■ Instructions for the task
Which of the lines below hold the word "Security"? Pull each of them out.

Dataset entries:

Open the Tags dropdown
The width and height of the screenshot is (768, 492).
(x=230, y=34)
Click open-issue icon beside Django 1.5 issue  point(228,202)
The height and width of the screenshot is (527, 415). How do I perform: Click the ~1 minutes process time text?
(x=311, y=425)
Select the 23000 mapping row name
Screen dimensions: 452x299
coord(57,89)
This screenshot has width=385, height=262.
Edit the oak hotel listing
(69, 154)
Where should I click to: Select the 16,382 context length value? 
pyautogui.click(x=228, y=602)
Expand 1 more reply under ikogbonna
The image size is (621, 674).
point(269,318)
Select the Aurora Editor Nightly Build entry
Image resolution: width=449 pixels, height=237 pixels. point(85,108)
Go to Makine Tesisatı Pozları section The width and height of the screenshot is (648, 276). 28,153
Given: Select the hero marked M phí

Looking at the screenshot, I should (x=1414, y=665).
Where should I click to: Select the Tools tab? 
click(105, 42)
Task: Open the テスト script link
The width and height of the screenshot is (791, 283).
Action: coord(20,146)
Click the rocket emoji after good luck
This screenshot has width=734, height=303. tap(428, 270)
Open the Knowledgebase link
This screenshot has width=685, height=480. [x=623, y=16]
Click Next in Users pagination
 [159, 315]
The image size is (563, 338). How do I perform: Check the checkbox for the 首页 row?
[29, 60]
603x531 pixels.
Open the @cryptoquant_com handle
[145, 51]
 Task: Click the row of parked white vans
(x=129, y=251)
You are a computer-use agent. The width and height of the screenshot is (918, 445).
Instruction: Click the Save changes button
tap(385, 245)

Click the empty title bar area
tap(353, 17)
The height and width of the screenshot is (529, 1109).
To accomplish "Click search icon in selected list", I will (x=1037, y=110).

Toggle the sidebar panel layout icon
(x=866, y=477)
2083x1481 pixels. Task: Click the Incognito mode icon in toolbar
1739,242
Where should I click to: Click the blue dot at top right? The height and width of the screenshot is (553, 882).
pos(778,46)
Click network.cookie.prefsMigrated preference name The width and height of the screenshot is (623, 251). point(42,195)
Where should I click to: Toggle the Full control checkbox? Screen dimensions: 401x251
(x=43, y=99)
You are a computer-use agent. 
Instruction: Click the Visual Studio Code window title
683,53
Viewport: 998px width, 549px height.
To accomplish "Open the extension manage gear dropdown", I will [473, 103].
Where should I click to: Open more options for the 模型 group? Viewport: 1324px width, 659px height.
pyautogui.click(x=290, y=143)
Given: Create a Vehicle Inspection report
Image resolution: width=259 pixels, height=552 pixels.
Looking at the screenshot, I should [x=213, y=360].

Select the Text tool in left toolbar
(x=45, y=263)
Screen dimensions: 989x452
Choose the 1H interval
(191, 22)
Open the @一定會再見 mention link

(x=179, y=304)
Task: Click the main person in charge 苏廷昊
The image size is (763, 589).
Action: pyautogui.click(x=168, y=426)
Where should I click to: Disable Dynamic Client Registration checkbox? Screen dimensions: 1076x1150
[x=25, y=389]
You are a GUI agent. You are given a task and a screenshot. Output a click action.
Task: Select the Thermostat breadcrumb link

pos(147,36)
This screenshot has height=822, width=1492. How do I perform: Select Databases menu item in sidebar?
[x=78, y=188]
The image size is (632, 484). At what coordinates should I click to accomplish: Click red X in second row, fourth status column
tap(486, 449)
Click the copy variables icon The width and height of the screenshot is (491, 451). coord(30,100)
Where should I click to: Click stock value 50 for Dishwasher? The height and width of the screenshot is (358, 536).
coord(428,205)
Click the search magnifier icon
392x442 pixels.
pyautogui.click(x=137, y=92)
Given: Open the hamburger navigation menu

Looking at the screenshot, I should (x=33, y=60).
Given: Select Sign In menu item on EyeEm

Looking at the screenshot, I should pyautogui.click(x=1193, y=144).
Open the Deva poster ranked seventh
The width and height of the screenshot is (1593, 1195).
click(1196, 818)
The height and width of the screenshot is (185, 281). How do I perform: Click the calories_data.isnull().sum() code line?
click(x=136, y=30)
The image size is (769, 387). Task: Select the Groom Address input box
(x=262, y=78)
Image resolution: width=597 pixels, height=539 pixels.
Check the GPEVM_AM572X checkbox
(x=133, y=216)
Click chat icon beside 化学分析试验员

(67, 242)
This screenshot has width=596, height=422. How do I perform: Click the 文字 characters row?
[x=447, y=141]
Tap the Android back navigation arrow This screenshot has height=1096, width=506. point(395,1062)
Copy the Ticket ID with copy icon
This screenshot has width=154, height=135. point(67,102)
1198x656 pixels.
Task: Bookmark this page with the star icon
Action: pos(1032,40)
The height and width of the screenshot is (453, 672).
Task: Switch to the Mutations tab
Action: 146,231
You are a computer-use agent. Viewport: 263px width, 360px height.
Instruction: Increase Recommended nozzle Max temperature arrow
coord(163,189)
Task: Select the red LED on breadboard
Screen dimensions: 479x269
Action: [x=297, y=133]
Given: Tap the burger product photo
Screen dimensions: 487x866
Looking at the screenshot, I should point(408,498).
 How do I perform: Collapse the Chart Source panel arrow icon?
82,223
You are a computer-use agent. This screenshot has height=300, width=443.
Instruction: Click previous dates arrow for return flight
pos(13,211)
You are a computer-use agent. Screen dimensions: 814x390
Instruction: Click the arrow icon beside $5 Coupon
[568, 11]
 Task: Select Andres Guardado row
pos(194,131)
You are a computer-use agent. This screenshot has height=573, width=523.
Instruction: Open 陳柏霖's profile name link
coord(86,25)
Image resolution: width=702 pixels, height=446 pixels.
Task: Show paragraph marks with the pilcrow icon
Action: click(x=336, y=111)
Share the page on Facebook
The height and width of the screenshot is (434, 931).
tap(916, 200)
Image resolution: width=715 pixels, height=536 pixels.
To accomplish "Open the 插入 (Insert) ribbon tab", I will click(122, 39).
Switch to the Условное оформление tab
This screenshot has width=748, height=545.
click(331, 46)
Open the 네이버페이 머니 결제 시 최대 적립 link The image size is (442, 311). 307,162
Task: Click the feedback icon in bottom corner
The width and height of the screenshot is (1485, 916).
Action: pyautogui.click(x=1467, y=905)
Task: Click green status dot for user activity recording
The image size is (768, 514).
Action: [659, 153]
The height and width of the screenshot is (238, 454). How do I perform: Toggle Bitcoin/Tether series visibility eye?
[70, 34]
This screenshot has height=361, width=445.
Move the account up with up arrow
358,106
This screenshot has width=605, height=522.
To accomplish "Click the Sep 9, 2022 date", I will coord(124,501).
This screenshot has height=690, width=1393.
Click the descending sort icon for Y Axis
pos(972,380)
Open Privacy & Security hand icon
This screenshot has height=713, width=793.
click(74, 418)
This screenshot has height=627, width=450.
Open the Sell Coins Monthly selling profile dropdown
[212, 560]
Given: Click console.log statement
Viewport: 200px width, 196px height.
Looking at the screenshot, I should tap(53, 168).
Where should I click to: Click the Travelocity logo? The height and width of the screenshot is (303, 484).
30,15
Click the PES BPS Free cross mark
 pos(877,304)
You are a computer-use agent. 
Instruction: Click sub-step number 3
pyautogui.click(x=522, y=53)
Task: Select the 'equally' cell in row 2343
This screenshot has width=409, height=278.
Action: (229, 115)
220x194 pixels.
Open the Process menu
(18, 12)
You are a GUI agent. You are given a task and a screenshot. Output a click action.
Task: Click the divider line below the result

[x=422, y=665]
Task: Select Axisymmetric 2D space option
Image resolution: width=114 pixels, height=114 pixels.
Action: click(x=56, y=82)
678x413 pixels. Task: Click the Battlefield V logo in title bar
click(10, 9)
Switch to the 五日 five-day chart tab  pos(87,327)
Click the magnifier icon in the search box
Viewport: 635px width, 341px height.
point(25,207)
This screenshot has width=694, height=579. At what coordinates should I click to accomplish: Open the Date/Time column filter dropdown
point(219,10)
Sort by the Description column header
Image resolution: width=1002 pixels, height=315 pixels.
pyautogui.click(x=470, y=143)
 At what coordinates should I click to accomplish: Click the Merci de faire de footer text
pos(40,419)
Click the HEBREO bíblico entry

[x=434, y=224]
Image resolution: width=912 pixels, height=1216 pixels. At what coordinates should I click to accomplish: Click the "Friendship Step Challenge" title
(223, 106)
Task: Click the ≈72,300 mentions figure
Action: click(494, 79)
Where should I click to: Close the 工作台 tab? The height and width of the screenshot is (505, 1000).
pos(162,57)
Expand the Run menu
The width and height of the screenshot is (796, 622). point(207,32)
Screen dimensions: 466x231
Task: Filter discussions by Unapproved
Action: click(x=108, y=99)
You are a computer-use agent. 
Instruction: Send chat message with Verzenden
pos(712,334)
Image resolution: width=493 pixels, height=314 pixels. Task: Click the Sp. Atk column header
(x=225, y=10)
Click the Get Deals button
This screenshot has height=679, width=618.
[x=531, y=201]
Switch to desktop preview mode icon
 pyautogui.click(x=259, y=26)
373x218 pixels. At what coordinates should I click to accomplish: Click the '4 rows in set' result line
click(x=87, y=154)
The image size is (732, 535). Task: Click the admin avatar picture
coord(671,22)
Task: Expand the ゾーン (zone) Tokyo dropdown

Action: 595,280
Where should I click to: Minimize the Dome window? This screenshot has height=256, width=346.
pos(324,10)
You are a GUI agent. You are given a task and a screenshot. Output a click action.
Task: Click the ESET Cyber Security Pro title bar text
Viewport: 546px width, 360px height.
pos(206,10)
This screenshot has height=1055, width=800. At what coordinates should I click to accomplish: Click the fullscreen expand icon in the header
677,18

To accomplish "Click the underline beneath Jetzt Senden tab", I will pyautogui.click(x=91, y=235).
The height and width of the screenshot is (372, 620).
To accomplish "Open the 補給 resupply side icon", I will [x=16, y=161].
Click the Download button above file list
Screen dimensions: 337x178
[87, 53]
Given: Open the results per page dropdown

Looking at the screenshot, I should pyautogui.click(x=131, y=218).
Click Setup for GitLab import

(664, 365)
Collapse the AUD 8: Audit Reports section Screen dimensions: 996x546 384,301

■ Solution to this task
Open Privacy & Security hand icon
Task: Click the ESET Cyber Security Pro title bar text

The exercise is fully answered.